Direito a Acompanhante em Consultas e Exames
No último sábado, dia 28, uma nova lei foi publicada no Diário Oficial do Estado de Minas Gerais, assegurando às mulheres o direito de contar com um acompanhante em consultas, exames e procedimentos realizados em instituições de saúde, tanto públicas quanto privadas, sem necessidade de solicitação prévia. Essa medida é um avanço significativo na proteção dos direitos das mulheres e visa proporcionar mais segurança e conforto durante atendimentos médicos.
O texto da legislação estabelece que a mulher pode escolher livremente quem será seu acompanhante. Nos casos em que a paciente não puder se manifestar, um representante legal pode indicar a pessoa que a acompanhará. Essa iniciativa busca garantir que as mulheres tenham suporte emocional e físico durante procedimentos que podem ser estressantes.
Além disso, a lei determina que os estabelecimentos de saúde devem colocar avisos claros em suas dependências, informando sobre esse direito, que foi originado a partir de um projeto da deputada Ione Pinheiro (União) e aprovado recentemente pela Assembleia Legislativa de Minas Gerais (ALMG).
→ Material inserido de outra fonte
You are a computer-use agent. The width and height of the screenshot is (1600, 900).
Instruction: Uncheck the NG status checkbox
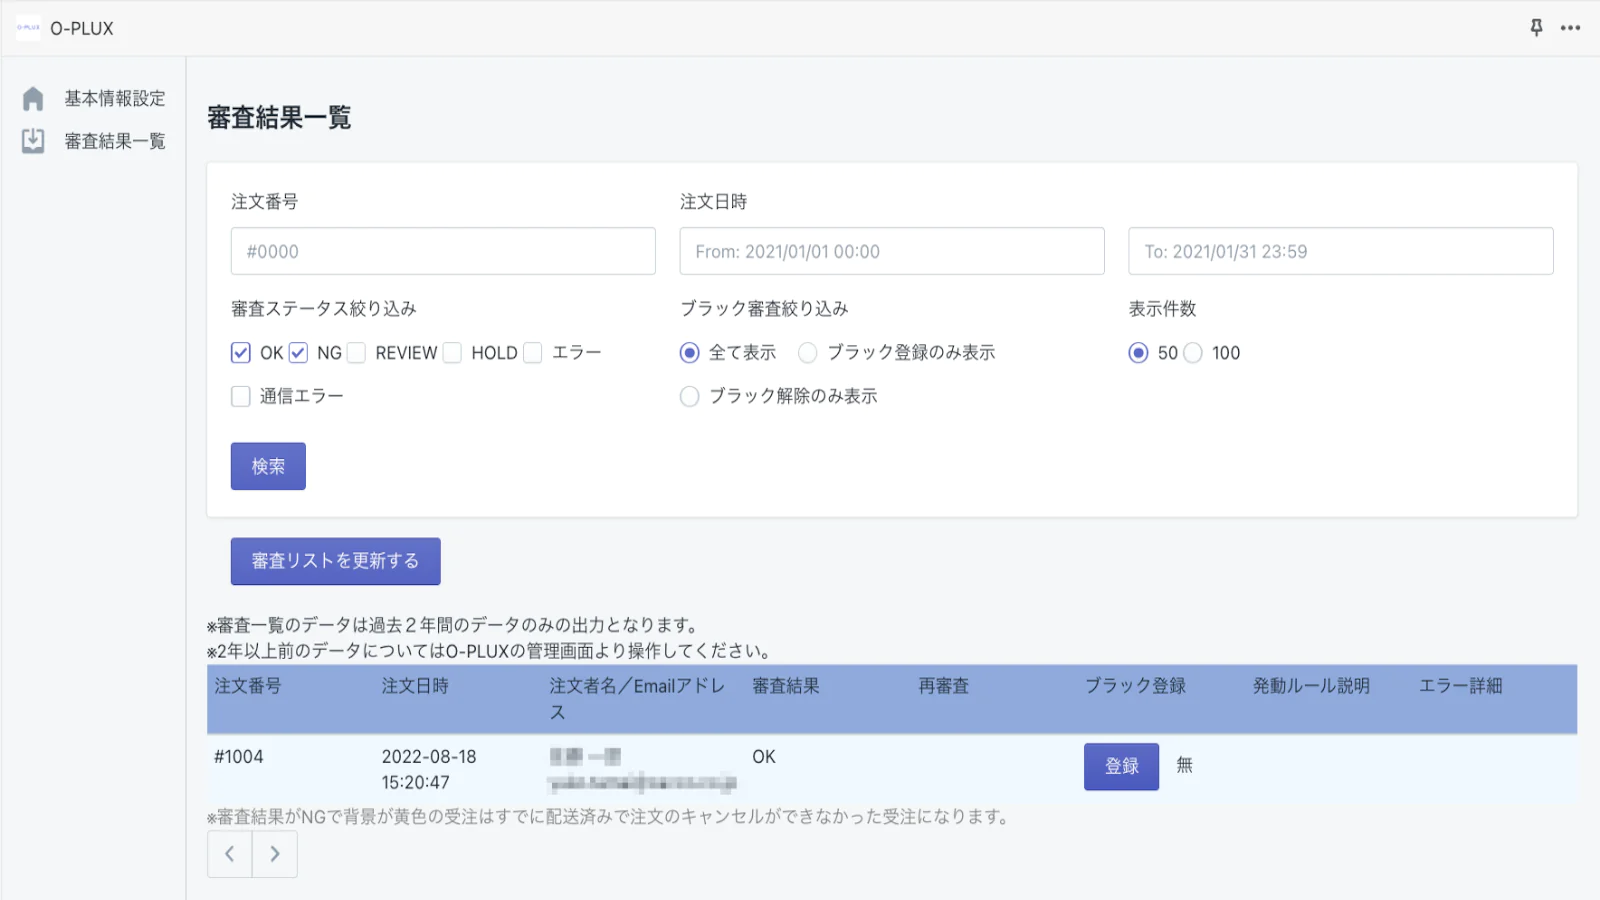(298, 353)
É uma ação que visa não apenas informar, mas também respeitar e reconhecer a autonomia das mulheres em situações delicadas.
Nos casos que envolvem consultas e exames realizados em locais com restrições de acesso por questões de saúde e segurança, é importante que a presença do acompanhante siga as normas sanitárias estabelecidas, garantindo a proteção de todos os envolvidos.
Histórico e Avanços na Legislação
Em 2025, uma lei estadual já havia garantido o direito de mulheres atendidas nos serviços públicos de saúde em Minas Gerais a serem acompanhadas em situações que envolvessem sedação ou perda de consciência. Essa legislação é um reflexo do crescente reconhecimento da necessidade de proteção e apoio às mulheres durante o atendimento médico.
Além das legislações estaduais, o direito das mulheres a acompanhamentos em procedimentos de saúde também foi consolidado em âmbito nacional, com a aprovação de uma lei federal sancionada em 2023 pelo presidente Lula (PT). Esse marco legal foi debatido intensamente no Congresso Nacional, onde os parlamentares enfatizaram a importância dessa norma para a prevenção de casos de violência, como o estupro, que podem ocorrer em ambientes de vulnerabilidade durante atendimentos médicos.
Essa série de legislações, tanto a nível estadual quanto federal, reflete um compromisso com a saúde e a segurança das mulheres. O direito a um acompanhante é fundamental para criar um ambiente de confiança e proteção, onde as pacientes se sintam mais à vontade para discutir suas necessidades e preocupações. Medidas como essa são essenciais para promover uma saúde mais humanizada, respeitando os direitos e a dignidade de todas.
Relevância da Lei para a Sociedade
A nova lei é um passo importante para a sociedade mineira e serve como um exemplo para outros estados e até mesmo para a legislação federal. O direito a acompanhante em consultas e procedimentos de saúde é uma questão que transcende o simples suporte emocional; trata-se de assegurar condições adequadas de atendimento e de evitar situações de abuso e violência.
Ao garantir que as mulheres tenham a opção de serem acompanhadas por alguém de sua confiança, a legislação ajuda a fortalecer a rede de apoio necessária para enfrentar momentos de vulnerabilidade. Essa mudança também tem potencial para incentivar outras ações em prol dos direitos das mulheres, promovendo um ambiente mais seguro e acolhedor nos serviços de saúde.
Assim, Minas Gerais se torna um exemplo a ser seguido na luta por direitos iguais e pela dignidade feminina, colocando em prática uma política de saúde que prioriza o bem-estar e a proteção das mulheres em todas as situações.